A música não vem com a estética feroz dos Racionais. É quase um rock minimalista, um tanto melancólico, nostálgico. Mas a letra também tende a prestar uma homenagem, contar a história, quase literal (e mais completa e contextualizada que na música dos Racionais), das ações de um grande homem. Só que fixa bem esse homem e seus sonhos no passado. Caetano abraça, ceticamente, a "democracia" como verdadeiramente fim da história. Defende Marighella, mas muito mais para se diferenciar dos conservadores, parar gerar polêmica pela polêmica, coisa que sempre gosta de fazer.

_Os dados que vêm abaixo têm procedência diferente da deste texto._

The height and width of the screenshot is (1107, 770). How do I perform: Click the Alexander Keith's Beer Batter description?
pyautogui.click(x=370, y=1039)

No fim da "guerra fria", Caetano lançou uma música com um viés ideológico bem semalhante. "Os outros romanticos" [6] , de 1989, é uma música destinada aos comunistas, que ele chama de românticos, como no caso de Marighella, homens com motivações subjetivas e utópicas que se chocam com a negra natureza humana, imutável, e o mundo muito mais complexo que seus pobres esquemas. O mundo não foi feito para ser mudado, e qualquer afirmação contrária é uma violência, um retorno ao obscurantismo totalitário: eis a tese de fundo. No final da música faz uma referência hegeliana, comparando o marxismo a uma profecia, uma escatologia. Aqui a letra completa:

Eram os outros românticos, no escuro /Cultuavam outra idade média, situada no futuro /Não no passado /Sendo incapazes de acompanhar /A baba Babel de economias/ As mil teorias da economia/ Recitadas na televisão/ Tais irredutíveis ateus /Simularam uma religião /E o espírito era o sexo de Pixote, então/ Na voz de algum cantor de rock alemão /Com o ódio aos que mataram Pixote a mão/ Nutriam a rebeldia e a revolução/  E os trinta milhões de meninos abandonados do Brasil /Com seus peitos crescendo, seus paus crescendo/ E os primeiros mênstruos /Compunham as visões dos seus vitrais/ E seus apocalipses mais totais /E suas utopias radicais / Anjos sobre Berlim "O mundo desde o fim"/ E no entanto era um SIM /E foi e era e é e será sim.

Mais uma vez, muita confusão. A versão quase lumpen "radicalista" se assemelha com a versão pequeno burguesa desiludida. Duas faces da mesma moeda, dois desvios com origem em comum e final semelhantes.

Críticas exageradas?

De fato é difícil imaginar, em meio a uma correnteza tão forte do hegemônico, uma nova forma de cultura, que não guiadas pelas imagens de ações individuais, mistificadas ou não. Ainda é um caminho longo a ser percorrido, impossível sem mudança das bases sociais. De fato, as homenagens encerram um certo progressismo, é inegável. Um progressismo possível, dentro dessa realidade concreta. Porém, não sem contradições a serem superadas, como tentamos demonstrar aqui.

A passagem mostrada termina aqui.